While the festival bids farewell to its long-time mountain home, the stories premiering this week are looking firmly toward the future. From Antoine Fuqua’s unearthed history to Da’Vine Joy Randolph’s art-world domination, the range of Black cinema on display is staggering. However, for many attendees, the emotional anchor of the entire week remains the personal journey of Brittney Griner, whose resilience and advocacy are captured with unflinching honesty in what is sure to be the festival’s most talked-about nonfiction work. Here are the seven films you need to know about right now.

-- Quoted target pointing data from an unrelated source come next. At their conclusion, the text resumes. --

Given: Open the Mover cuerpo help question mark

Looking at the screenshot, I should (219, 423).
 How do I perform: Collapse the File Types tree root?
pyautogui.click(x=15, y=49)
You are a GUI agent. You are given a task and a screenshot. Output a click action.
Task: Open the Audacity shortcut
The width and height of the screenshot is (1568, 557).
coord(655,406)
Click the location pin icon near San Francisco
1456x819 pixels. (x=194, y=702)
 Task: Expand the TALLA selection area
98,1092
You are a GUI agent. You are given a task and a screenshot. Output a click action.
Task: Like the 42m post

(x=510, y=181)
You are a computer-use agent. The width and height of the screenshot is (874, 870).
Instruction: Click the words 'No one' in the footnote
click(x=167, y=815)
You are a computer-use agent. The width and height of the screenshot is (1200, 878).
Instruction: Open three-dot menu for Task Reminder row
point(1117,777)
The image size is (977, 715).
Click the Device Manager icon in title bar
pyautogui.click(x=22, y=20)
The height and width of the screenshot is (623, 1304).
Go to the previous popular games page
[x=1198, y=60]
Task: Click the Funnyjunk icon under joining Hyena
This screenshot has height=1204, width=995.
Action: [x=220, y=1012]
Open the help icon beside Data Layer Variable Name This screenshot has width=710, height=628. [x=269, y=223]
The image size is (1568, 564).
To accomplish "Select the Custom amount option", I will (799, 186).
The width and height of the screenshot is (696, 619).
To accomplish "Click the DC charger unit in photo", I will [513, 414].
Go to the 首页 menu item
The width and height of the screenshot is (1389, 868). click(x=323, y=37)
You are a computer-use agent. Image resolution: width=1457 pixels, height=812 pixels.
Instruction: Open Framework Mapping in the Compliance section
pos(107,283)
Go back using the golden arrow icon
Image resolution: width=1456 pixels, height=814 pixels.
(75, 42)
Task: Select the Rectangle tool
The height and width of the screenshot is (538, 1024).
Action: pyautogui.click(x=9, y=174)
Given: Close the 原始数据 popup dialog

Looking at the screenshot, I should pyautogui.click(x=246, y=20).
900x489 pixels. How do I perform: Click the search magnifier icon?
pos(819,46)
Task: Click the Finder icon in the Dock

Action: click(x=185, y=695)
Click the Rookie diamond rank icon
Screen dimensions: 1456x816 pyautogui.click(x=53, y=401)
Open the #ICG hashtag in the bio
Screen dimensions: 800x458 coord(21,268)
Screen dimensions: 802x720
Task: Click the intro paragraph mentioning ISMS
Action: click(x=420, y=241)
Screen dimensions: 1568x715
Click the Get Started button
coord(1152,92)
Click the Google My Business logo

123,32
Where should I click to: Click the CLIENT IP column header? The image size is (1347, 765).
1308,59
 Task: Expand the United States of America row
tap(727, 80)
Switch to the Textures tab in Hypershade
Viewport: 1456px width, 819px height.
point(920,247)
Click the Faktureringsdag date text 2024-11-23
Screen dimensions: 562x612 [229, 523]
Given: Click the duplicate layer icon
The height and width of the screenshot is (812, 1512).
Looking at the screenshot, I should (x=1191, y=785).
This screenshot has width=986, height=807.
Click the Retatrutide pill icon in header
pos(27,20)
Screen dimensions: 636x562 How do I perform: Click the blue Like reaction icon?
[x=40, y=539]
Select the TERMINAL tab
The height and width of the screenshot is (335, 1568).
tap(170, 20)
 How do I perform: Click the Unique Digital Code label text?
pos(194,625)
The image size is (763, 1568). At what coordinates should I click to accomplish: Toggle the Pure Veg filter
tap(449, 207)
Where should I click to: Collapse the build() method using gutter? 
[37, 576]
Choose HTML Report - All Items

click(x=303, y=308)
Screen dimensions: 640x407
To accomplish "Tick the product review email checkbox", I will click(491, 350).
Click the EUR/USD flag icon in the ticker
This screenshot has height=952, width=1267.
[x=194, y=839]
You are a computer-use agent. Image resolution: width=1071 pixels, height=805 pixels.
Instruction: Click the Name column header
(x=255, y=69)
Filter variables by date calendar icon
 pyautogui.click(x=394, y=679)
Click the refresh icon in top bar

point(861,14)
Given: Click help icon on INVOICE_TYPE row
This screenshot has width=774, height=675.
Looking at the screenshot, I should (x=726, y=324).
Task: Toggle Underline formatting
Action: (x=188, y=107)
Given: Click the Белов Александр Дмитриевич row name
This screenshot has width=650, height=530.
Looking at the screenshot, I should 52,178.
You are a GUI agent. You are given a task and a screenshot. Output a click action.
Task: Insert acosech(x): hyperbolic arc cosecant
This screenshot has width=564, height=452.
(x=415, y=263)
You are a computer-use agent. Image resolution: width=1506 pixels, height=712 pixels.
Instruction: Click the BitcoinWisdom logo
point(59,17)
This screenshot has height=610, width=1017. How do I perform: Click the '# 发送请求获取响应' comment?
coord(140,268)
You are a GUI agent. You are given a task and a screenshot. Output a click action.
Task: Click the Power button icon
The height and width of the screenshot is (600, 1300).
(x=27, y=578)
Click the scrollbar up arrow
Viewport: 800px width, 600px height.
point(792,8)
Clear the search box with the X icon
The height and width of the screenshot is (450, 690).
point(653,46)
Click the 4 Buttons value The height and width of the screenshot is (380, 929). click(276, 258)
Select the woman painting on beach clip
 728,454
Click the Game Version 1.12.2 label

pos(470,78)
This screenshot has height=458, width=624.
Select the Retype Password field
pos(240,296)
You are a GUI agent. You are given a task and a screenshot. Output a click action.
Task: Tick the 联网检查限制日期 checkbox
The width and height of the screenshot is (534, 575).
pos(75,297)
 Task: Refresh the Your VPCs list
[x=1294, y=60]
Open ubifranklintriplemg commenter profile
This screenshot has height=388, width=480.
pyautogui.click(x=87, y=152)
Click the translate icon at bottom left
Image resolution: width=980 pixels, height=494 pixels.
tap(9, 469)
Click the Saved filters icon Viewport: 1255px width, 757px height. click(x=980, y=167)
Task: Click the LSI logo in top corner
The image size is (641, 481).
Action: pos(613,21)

- The Brittney Griner Story
Director: Alexandra Stapleton
Genre: Documentary
This is the film that has defined the festival’s opening weekend. Directed by Alexandra Stapleton, The Brittney Griner Story goes far beyond the headlines of her harrowing 2022 detainment in Russia. It offers an intimate look at the WNBA superstar’s life before, during, and after her imprisonment, highlighting her evolution from a dominant athlete to a reluctant but powerful activist. The film explores the extraordinary lengths taken to secure her freedom and her subsequent fight for other wrongful detainees. Expect this to be a major awards contender later this year.
- Troublemaker: The Story Behind the Mandela Tapes
Director: Antoine Fuqua
Genre: Documentary
Antoine Fuqua steps away from high-octane action to deliver a historical gut-punch. Troublemaker utilizes recently discovered audio interviews recorded by Nelson Mandela while he was writing his autobiography, Long Walk to Freedom. Executive produced by Mandela’s former cellmate Mac Maharaj, the film peels back the layers of the icon to reveal the man—the strategist, the freedom fighter, and the human being. It’s a sonic and visual journey that reframes the anti-apartheid struggle through Mandela’s own voice.
- The Gallerist
Director: Cathy Yan
Genre: Satire / Drama
If you’re looking for star power, this is it. Da’Vine Joy Randolph and Sterling K. Brown lead this biting satire set against the backdrop of Art Basel Miami. The film follows a desperate gallerist who gets entangled in a macabre scheme to sell a dead body as a piece of high art. With a cast that also includes Jenna Ortega and Natalie Portman, The Gallerist skewers the privilege, exploitation, and absurdity of the modern art world. Randolph’s performance is reportedly electric, bringing humor and gravity to a chaotic, stylish narrative.
- When a Witness Recants
Directors: Dawn Porter & Ta-Nehisi Coates
Genre: Documentary
Powerhouse documentarian Dawn Porter teams up with author Ta-Nehisi Coates for a searing investigation into the American justice system. The film revisits a 1983 murder case in Baltimore where three innocent teenagers were wrongfully convicted and spent 36 years in prison. Triggered by Coates’s own discovery of the case, the documentary exposes how police coercion and media narratives demonized young Black youth. It’s a heavy, necessary watch that challenges the viewer to confront the lasting scars of systemic injustice.
- Frank & Louis
Director: Petra Biondina Volpe
Genre: Drama
Kingsley Ben-Adir continues his hot streak, starring alongside the always-phenomenal Rob Morgan. The film centers on Frank (Ben-Adir), a man serving a life sentence who is assigned to care for aging inmates suffering from dementia, including Louis (Morgan). What starts as a ploy to improve his parole chances transforms into a profound story about redemption, connection, and the forgotten humanity within the prison industrial complex. Early reviews are praising the chemistry between the two leads as heartbreakingly tender.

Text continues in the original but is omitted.